Stacker types from TKRT include luffing, slewing and luffing combination, wing, radial and overhead stackers. Van der Merwe says that blending is the dominant criterion for the selection of a reclaimer and stacker combination. “Windrow stacking — which requires a slewing and luffing stacker with a longer boom — can increase the blending efficiency when reclaiming with a boom type bucket wheel machine, but offers no benefit when combined with bridge scraper reclaimers and drum reclaimers. Likewise strata stacking improves blending only when used in combination with portal scraper reclaimers”

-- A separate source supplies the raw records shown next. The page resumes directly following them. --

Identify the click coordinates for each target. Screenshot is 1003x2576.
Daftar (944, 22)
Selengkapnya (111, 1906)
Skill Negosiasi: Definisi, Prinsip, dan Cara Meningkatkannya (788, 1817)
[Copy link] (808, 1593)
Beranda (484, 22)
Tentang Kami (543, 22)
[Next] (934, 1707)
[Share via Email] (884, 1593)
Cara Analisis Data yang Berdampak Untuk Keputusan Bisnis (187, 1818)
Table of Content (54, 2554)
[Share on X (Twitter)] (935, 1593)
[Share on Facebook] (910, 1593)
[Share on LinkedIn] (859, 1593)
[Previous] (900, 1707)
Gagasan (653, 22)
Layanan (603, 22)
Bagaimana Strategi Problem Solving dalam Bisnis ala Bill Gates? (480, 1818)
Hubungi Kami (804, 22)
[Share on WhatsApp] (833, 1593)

Discussing TKRT’s train loading solutions,Van der Merwe says that high capacity operations conduct train loading in motion. “The train travels at a slow speed underneath the loading station while a weighed quantity of material is loaded according to each wagon’s axle capacity. “We can also offer a less conventional loading solution that uses a conveyor with a tripper moving along the side of a stationary train, filling the wagons one by one. The most suitable loading system is determined by the loading rate that is required. At the mine, a load out station must be selected that can meet the rail operator’s cycle time and wagon type requirements. At port side, there are several equipment options available for train unloading including bottom and side discharge wagon tipplers, rotary and tandem rotary wagon tipplers.”
Finally moving to shiploading,Van der Merwe says that temporary shiploaders and container tipplers can be used for low to medium capacity shared facilities. “Dedicated systems are preferred for high capacity loading. While construction of radial type shiploaders and their supporting quays are more economical, they are only suitable for single berth quays and a specific ship size. Co-ordinate shiploaders (shiploaders that travel in a straight line, with a luffing and telescoping boom) can serve several berths and ship sizes on the same side of a quay. Travelling shiploaders with luffing and slewing boom offers maximum flexibility as they can be used on both sides of the quay and can load differing ship size requirements.”

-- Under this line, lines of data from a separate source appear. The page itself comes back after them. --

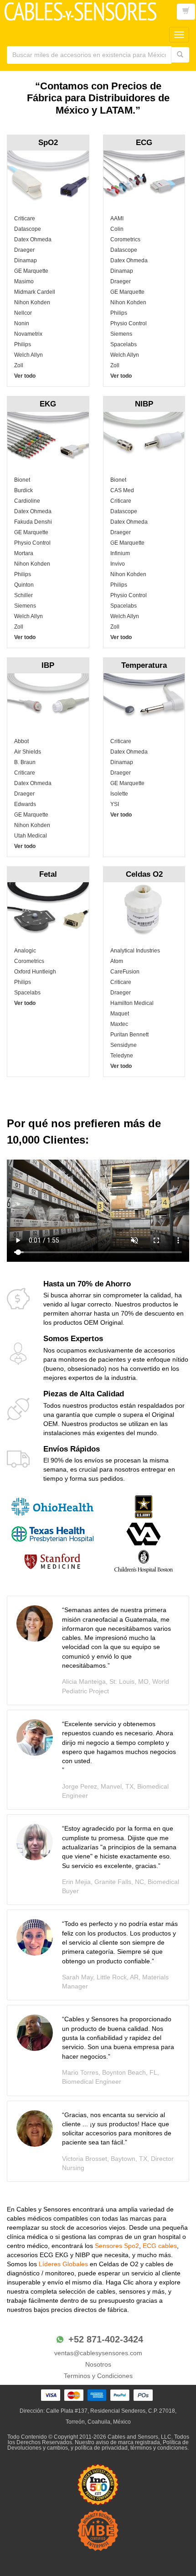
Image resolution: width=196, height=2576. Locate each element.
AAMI (117, 218)
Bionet (22, 480)
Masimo (24, 281)
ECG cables (160, 2245)
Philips (22, 344)
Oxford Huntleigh (35, 971)
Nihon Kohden (32, 302)
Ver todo (25, 376)
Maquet (119, 1013)
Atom (116, 961)
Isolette (119, 794)
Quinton (24, 585)
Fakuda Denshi (33, 522)
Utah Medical (30, 836)
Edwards (25, 804)
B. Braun (25, 762)
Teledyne (121, 1055)
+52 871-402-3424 (105, 2339)
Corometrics (125, 239)
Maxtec (119, 1024)
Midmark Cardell (34, 292)
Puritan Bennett (129, 1034)
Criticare (24, 218)
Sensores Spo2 (117, 2245)
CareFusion (124, 971)
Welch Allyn (28, 355)
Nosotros (98, 2364)
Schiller (23, 595)
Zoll (18, 365)
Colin (117, 229)
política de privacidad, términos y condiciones (131, 2448)
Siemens (121, 334)
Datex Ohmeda (33, 239)
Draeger (24, 250)
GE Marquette (31, 271)
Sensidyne (123, 1045)
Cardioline (27, 501)
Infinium (120, 553)
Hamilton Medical (132, 1003)
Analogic (25, 950)
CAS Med (122, 490)
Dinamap (25, 260)
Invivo (117, 564)
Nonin (21, 323)
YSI (114, 804)
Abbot (21, 741)
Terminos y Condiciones (98, 2375)
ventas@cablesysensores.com (98, 2353)
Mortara (23, 553)
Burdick (23, 490)
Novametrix (28, 334)
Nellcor (23, 313)
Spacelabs (123, 344)
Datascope (27, 229)
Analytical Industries (135, 950)
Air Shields (27, 752)
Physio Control (128, 323)
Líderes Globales (64, 2264)
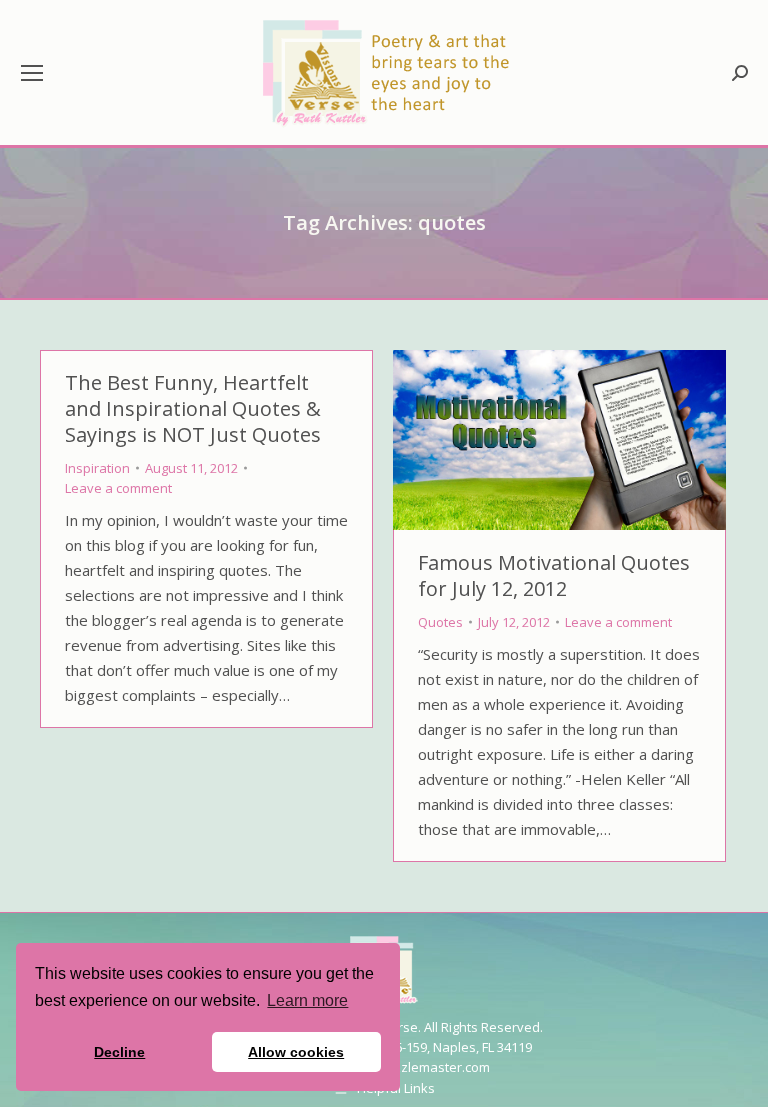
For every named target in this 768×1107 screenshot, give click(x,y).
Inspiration (97, 468)
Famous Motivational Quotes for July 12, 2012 (554, 575)
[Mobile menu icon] (32, 73)
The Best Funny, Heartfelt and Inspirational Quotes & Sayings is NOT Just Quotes (193, 408)
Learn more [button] (307, 1000)
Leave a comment (118, 488)
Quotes (440, 622)
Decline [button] (119, 1052)
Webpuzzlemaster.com (420, 1067)
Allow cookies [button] (296, 1052)
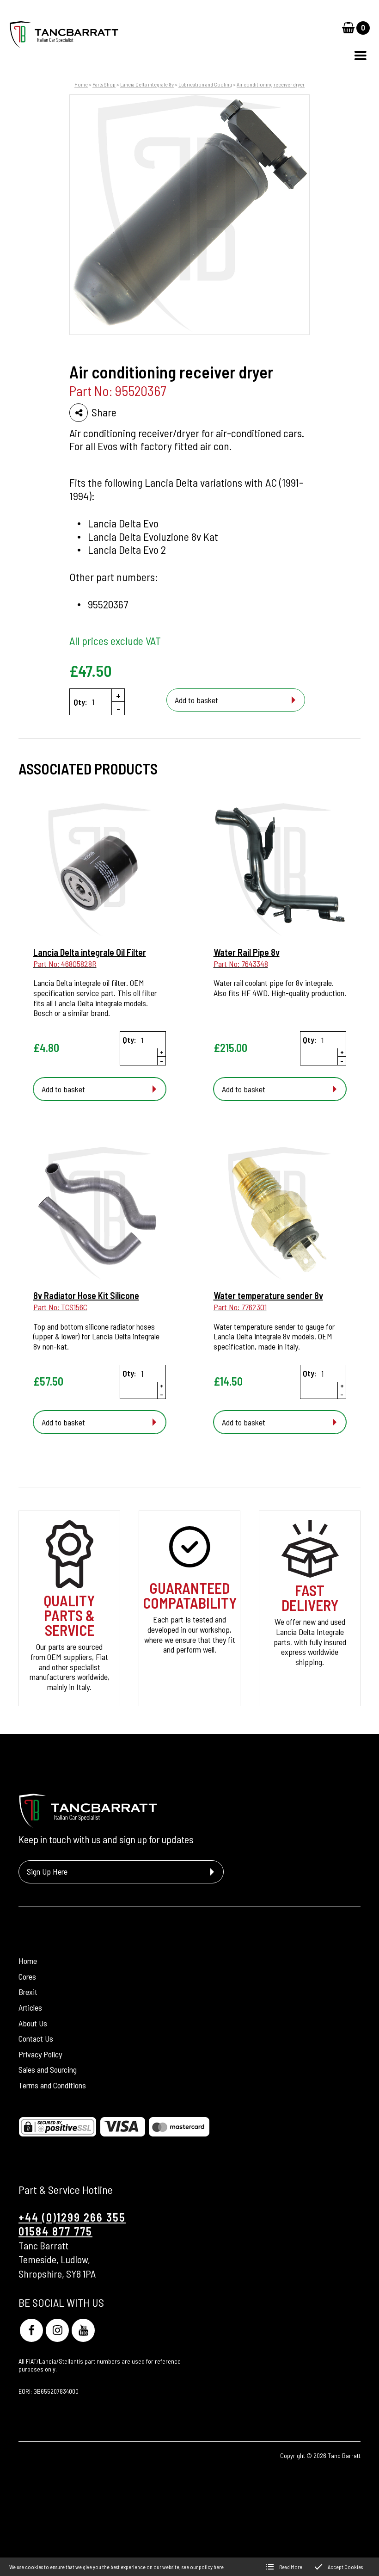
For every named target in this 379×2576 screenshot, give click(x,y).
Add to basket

In closing, Göing points out that TKRT, as an engineering driven company, delivers modern, world class, turnkey solutions which includes not only equipment supply but also excellent service throughout the lifecycle of a project or equipment. “Whether new projects, plant upgrades, refurbishments or improvements, our sophisticated systems are supported by highly trained and qualified service engineers and technicians offering product support, audits, inspections, technical advice, maintenance, repair, spare parts and components. We form a long-term partnership with our customers, working closely with them to optimize plant efficiency so they can reap the benefits of lowest total cost of ownership and a high return on investment.”